Task brief: Restate the listing below word for word.

Data for the task:
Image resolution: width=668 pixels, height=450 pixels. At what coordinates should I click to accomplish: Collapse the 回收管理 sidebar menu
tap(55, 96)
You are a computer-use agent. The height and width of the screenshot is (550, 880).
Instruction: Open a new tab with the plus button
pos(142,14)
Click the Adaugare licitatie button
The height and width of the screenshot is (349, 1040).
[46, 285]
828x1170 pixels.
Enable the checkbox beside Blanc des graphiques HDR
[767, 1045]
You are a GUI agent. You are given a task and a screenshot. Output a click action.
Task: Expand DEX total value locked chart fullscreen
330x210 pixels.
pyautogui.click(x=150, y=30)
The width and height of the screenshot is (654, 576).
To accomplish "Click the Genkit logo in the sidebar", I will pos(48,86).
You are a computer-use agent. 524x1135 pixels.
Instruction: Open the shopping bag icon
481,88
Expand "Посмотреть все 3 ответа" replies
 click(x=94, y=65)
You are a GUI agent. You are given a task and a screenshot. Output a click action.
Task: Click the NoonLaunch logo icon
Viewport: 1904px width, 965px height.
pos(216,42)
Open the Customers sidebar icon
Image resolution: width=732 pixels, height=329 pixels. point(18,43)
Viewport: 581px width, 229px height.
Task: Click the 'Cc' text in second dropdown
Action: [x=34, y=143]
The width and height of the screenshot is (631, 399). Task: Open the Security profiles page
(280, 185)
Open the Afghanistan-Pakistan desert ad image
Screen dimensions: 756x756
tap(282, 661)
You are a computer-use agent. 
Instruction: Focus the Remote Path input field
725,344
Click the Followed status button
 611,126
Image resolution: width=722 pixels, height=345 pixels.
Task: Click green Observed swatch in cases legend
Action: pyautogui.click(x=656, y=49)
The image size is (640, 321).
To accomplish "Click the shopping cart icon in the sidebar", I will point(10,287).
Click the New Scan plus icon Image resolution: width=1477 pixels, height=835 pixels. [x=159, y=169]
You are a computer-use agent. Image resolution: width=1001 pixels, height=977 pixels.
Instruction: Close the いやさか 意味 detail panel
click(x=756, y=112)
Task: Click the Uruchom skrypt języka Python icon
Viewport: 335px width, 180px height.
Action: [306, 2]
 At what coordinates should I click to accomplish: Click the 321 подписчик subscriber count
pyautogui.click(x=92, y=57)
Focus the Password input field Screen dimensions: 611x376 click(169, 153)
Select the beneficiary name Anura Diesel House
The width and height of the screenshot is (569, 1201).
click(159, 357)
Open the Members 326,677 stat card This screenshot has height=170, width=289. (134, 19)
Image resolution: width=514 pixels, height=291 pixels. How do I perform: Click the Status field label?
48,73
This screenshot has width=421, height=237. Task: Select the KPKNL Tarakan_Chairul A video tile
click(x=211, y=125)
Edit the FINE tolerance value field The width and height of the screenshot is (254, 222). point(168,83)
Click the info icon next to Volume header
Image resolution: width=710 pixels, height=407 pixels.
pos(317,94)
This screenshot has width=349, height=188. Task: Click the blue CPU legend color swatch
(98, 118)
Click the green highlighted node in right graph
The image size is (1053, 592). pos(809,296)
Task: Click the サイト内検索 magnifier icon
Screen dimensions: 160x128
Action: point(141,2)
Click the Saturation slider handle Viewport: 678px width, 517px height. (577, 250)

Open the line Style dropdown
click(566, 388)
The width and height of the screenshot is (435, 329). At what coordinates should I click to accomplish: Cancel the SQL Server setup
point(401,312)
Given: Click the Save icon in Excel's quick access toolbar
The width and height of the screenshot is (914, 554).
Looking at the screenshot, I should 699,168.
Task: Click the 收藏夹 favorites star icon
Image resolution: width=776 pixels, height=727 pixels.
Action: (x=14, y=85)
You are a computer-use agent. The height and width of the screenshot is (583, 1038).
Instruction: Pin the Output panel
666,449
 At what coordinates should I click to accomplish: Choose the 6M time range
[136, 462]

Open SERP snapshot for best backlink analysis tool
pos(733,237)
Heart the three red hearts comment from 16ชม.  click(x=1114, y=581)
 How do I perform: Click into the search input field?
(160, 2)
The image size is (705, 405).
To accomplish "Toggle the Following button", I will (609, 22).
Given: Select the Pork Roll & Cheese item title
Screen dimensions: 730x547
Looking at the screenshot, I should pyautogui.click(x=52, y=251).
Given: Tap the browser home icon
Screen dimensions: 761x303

Task output:
Image resolution: width=668 pixels, height=450 pixels. At what coordinates should I click to accomplish: Collapse the 回收管理 sidebar menu
tap(55, 96)
You are a computer-use agent. The height and width of the screenshot is (550, 880).
Instruction: Open a new tab with the plus button
pos(142,14)
Click the Adaugare licitatie button
The height and width of the screenshot is (349, 1040).
[46, 285]
828x1170 pixels.
Enable the checkbox beside Blanc des graphiques HDR
[767, 1045]
You are a GUI agent. You are given a task and a screenshot. Output a click action.
Task: Expand DEX total value locked chart fullscreen
330x210 pixels.
pyautogui.click(x=150, y=30)
The width and height of the screenshot is (654, 576).
To accomplish "Click the Genkit logo in the sidebar", I will pos(48,86).
You are a computer-use agent. 524x1135 pixels.
Instruction: Open the shopping bag icon
481,88
Expand "Посмотреть все 3 ответа" replies
 click(x=94, y=65)
You are a GUI agent. You are given a task and a screenshot. Output a click action.
Task: Click the NoonLaunch logo icon
Viewport: 1904px width, 965px height.
pos(216,42)
Open the Customers sidebar icon
Image resolution: width=732 pixels, height=329 pixels. point(18,43)
Viewport: 581px width, 229px height.
Task: Click the 'Cc' text in second dropdown
Action: [x=34, y=143]
The width and height of the screenshot is (631, 399). Task: Open the Security profiles page
(280, 185)
Open the Afghanistan-Pakistan desert ad image
Screen dimensions: 756x756
tap(282, 661)
You are a computer-use agent. 
Instruction: Focus the Remote Path input field
725,344
Click the Followed status button
 611,126
Image resolution: width=722 pixels, height=345 pixels.
Task: Click green Observed swatch in cases legend
Action: pyautogui.click(x=656, y=49)
The image size is (640, 321).
To accomplish "Click the shopping cart icon in the sidebar", I will point(10,287).
Click the New Scan plus icon Image resolution: width=1477 pixels, height=835 pixels. [x=159, y=169]
You are a computer-use agent. Image resolution: width=1001 pixels, height=977 pixels.
Instruction: Close the いやさか 意味 detail panel
click(x=756, y=112)
Task: Click the Uruchom skrypt języka Python icon
Viewport: 335px width, 180px height.
Action: [306, 2]
 At what coordinates should I click to accomplish: Click the 321 подписчик subscriber count
pyautogui.click(x=92, y=57)
Focus the Password input field Screen dimensions: 611x376 click(169, 153)
Select the beneficiary name Anura Diesel House
The width and height of the screenshot is (569, 1201).
click(159, 357)
Open the Members 326,677 stat card This screenshot has height=170, width=289. (134, 19)
Image resolution: width=514 pixels, height=291 pixels. How do I perform: Click the Status field label?
48,73
This screenshot has width=421, height=237. Task: Select the KPKNL Tarakan_Chairul A video tile
click(x=211, y=125)
Edit the FINE tolerance value field The width and height of the screenshot is (254, 222). point(168,83)
Click the info icon next to Volume header
Image resolution: width=710 pixels, height=407 pixels.
pos(317,94)
This screenshot has width=349, height=188. Task: Click the blue CPU legend color swatch
(98, 118)
Click the green highlighted node in right graph
The image size is (1053, 592). pos(809,296)
Task: Click the サイト内検索 magnifier icon
Screen dimensions: 160x128
Action: point(141,2)
Click the Saturation slider handle Viewport: 678px width, 517px height. (577, 250)

Open the line Style dropdown
click(566, 388)
The width and height of the screenshot is (435, 329). At what coordinates should I click to accomplish: Cancel the SQL Server setup
point(401,312)
Given: Click the Save icon in Excel's quick access toolbar
The width and height of the screenshot is (914, 554).
Looking at the screenshot, I should 699,168.
Task: Click the 收藏夹 favorites star icon
Image resolution: width=776 pixels, height=727 pixels.
Action: (x=14, y=85)
You are a computer-use agent. The height and width of the screenshot is (583, 1038).
Instruction: Pin the Output panel
666,449
 At what coordinates should I click to accomplish: Choose the 6M time range
[136, 462]

Open SERP snapshot for best backlink analysis tool
pos(733,237)
Heart the three red hearts comment from 16ชม.  click(x=1114, y=581)
 How do I perform: Click into the search input field?
(160, 2)
The image size is (705, 405).
To accomplish "Toggle the Following button", I will (609, 22).
Given: Select the Pork Roll & Cheese item title
Screen dimensions: 730x547
Looking at the screenshot, I should pyautogui.click(x=52, y=251).
Given: Tap the browser home icon
Screen dimensions: 761x303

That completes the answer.